Former NanoDays Volunteers from Montana State Earn NSF Fellowships
Suzi Taylor, of Montana State University, shares the news that recently seven of their alumni received prestigious fellowships from the National Science Foundation. Two of those students are former NanoDays volunteers! http://www.montana.edu/news/11981/seven-msu-grads-receive-nsf-graduate-research-fellowships.

 
Nano in the News
  • Big Multiple Sclerosis Breakthrough: A phase 1 clinical trial for the first treatment to reset the immune system of multiple sclerosis patients showed the therapy was safe, according to researchers from Northwestern University.
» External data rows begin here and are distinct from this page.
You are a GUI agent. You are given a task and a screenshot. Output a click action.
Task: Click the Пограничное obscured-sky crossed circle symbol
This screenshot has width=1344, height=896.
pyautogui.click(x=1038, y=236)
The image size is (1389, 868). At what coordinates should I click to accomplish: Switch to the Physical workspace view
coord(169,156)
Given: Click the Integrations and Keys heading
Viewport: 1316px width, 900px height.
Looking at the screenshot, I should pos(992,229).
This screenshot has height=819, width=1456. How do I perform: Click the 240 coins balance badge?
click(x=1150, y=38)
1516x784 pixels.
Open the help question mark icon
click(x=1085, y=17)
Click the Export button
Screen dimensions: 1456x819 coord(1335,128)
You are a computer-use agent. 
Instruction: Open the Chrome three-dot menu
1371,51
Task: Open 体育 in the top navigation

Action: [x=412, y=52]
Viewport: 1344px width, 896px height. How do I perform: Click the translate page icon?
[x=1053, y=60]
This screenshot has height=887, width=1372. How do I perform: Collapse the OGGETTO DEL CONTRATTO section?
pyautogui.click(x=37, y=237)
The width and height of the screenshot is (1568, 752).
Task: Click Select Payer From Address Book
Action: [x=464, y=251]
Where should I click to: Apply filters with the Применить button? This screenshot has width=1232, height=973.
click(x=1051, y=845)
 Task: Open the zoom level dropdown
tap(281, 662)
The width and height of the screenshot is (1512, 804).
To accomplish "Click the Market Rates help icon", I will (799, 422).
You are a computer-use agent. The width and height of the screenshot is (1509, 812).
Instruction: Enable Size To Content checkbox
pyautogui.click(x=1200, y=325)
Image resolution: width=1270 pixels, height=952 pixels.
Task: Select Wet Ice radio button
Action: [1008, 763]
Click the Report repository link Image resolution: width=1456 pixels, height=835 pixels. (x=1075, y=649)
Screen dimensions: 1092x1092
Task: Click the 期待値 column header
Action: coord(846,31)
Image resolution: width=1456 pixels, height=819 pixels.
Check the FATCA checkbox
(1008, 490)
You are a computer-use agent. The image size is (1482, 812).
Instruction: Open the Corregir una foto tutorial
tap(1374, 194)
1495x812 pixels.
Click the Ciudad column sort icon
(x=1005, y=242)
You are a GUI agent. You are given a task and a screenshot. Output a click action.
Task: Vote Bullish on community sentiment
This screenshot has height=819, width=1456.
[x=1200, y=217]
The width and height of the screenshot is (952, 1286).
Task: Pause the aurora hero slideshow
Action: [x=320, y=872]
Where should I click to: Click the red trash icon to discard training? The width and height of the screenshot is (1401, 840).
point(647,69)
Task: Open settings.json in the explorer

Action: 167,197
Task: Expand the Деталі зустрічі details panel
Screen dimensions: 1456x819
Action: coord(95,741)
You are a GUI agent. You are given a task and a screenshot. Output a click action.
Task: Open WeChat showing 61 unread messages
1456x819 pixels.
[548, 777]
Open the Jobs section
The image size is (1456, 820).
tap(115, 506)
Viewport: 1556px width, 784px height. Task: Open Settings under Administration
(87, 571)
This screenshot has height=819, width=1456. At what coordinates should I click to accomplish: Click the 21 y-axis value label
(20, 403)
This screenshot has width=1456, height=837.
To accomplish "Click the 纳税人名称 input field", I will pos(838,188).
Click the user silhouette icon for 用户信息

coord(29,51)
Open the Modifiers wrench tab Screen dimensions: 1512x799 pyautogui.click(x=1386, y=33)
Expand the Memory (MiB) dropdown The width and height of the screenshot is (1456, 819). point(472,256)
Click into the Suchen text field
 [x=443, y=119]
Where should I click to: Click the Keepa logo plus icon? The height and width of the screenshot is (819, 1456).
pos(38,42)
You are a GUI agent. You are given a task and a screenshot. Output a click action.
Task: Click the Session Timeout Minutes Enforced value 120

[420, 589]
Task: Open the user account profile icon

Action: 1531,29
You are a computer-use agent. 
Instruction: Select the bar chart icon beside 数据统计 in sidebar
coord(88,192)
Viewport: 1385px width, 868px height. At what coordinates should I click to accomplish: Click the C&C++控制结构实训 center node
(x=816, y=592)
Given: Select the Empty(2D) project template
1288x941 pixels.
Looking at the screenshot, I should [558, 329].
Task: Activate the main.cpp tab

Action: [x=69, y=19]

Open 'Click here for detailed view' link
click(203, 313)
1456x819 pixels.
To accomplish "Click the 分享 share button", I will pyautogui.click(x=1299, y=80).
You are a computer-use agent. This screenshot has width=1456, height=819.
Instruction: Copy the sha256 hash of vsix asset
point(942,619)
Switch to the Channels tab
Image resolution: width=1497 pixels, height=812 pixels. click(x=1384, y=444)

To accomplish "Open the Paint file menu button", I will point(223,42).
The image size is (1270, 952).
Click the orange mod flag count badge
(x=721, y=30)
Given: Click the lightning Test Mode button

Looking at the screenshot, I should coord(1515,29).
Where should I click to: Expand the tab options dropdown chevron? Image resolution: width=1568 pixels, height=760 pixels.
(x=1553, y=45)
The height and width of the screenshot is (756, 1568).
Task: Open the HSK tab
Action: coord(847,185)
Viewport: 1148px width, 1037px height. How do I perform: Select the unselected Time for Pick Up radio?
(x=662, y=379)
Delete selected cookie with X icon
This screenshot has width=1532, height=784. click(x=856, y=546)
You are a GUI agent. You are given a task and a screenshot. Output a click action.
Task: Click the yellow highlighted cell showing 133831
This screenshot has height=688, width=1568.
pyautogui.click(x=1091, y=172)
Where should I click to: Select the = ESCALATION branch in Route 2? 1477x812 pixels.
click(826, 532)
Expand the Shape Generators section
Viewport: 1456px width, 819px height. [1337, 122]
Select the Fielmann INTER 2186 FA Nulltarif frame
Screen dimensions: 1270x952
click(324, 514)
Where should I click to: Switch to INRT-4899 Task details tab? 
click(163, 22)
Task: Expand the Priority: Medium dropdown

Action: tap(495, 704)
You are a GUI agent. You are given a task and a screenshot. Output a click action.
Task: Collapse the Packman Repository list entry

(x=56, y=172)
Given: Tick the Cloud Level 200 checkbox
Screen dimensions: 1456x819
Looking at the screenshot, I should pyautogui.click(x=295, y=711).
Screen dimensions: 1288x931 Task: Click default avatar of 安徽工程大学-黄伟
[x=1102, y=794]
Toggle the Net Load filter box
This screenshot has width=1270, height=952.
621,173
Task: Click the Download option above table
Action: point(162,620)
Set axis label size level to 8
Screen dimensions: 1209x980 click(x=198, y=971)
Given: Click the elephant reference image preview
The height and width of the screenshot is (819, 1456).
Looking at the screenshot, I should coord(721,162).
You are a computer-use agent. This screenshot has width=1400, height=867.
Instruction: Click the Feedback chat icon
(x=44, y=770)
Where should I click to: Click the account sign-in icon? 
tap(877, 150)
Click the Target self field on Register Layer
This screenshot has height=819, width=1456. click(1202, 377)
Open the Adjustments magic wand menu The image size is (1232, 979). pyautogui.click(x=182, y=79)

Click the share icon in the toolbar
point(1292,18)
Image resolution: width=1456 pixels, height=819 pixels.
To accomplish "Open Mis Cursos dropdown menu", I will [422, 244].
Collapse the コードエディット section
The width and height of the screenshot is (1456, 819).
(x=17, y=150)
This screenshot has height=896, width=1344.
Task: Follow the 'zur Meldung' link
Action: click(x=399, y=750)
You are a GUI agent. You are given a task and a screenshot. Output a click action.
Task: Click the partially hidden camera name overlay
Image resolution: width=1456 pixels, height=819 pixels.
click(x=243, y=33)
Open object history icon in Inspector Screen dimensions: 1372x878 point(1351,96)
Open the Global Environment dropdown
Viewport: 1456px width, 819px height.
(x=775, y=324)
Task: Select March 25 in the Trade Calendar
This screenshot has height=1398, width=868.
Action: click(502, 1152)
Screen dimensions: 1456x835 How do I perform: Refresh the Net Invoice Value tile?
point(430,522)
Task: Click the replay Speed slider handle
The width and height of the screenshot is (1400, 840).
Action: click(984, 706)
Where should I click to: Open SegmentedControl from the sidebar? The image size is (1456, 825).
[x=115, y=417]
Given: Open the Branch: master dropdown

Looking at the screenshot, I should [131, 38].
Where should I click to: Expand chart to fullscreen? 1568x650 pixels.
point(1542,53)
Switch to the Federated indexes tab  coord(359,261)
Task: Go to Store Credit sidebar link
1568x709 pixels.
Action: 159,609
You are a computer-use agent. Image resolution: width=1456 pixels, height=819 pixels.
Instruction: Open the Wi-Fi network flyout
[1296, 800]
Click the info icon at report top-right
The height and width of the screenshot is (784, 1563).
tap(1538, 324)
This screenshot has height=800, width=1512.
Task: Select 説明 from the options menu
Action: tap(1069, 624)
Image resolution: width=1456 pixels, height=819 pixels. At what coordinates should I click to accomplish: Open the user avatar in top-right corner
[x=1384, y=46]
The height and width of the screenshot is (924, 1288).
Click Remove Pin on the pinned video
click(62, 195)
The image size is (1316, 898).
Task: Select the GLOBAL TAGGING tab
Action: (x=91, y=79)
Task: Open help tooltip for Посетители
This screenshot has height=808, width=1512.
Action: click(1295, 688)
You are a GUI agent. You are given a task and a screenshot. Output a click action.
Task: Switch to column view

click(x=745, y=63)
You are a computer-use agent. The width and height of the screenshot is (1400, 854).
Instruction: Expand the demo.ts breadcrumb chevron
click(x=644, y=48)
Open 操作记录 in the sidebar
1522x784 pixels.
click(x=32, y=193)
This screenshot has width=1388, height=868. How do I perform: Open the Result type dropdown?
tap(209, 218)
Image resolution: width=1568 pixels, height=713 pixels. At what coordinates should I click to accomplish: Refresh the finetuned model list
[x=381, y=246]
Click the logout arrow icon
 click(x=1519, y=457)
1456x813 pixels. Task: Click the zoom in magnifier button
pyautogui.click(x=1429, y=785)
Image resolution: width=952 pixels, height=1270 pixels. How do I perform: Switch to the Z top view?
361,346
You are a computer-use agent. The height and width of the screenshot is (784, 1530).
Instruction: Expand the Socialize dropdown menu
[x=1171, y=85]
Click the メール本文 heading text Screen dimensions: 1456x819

The treatment uses patients' own specially processed white blood cells to deliver billions of antigens so their immune systems would recognize them as harmless and develop tolerance to them.
    • ​The NISE Net activitiy Biobarcodes: Antibodies and Nanosensors teaches visitors about antibodies, how each antibody binds to a unique protein, and how biobarcoding uses nanoparticles, antibodies, DNA, and magnetism to detect diseases.
       
  • Nanotechnology Through History: Carbon-based Nanoparticles from Prehistory to Today: Since our early ancestors first learned to make fires, humans have been producing carbon-based nanoparticles. The smoke and soot from their campfires contained nanoparticles known as fullerenes and carbon nanotubes, along with many other combustion by-products. They must have thought the very crude nanoparticle preparations they created were a bit of a nuisance (depending on how concerned they were about cleanliness), until they decided they could use them in art. Little did they realize that some of the structures in the smudgy black stuff they made would some day help solve our energy problems.
    • ​The NISE Net activity Forms of Carbon demonstrates how the nanoscale arrangement of atoms dramatically impacts a material's macroscale behavior.
       
  • Spill a lot? NeverWet's Ready to Coat your Gear: The superhydrophobic nanotechnology-based coating, now available in stores, repels liquids with ease.
    • ​The NISE Net activity Exploring Products - Nano Fabrics lets visitors investigate the hydrophobic properties of pants made from nano fabric and ordinary fabric.
  • Controlling Magnetic Clouds in Graphene: Researchers from the University of Manchester have shown that graphene can be made magnetic. And, its magnetism can be switched on and off at the press of a button, opening a new avenue towards electronics with very low energy consumption.

Nano Haiku

Printed batteries
the size of a grain of sand
Power the future

Brad Herring of the Museum of Life and Science, referring to recent work at Harvard University and the University of Illinois at Urbana-Champaign using 3D printing to create lithium-ion batteries the size of a grain of sand. The "ink" in this case contains nanoparticles of a lithium metal oxide compound with the right electrochemical properties.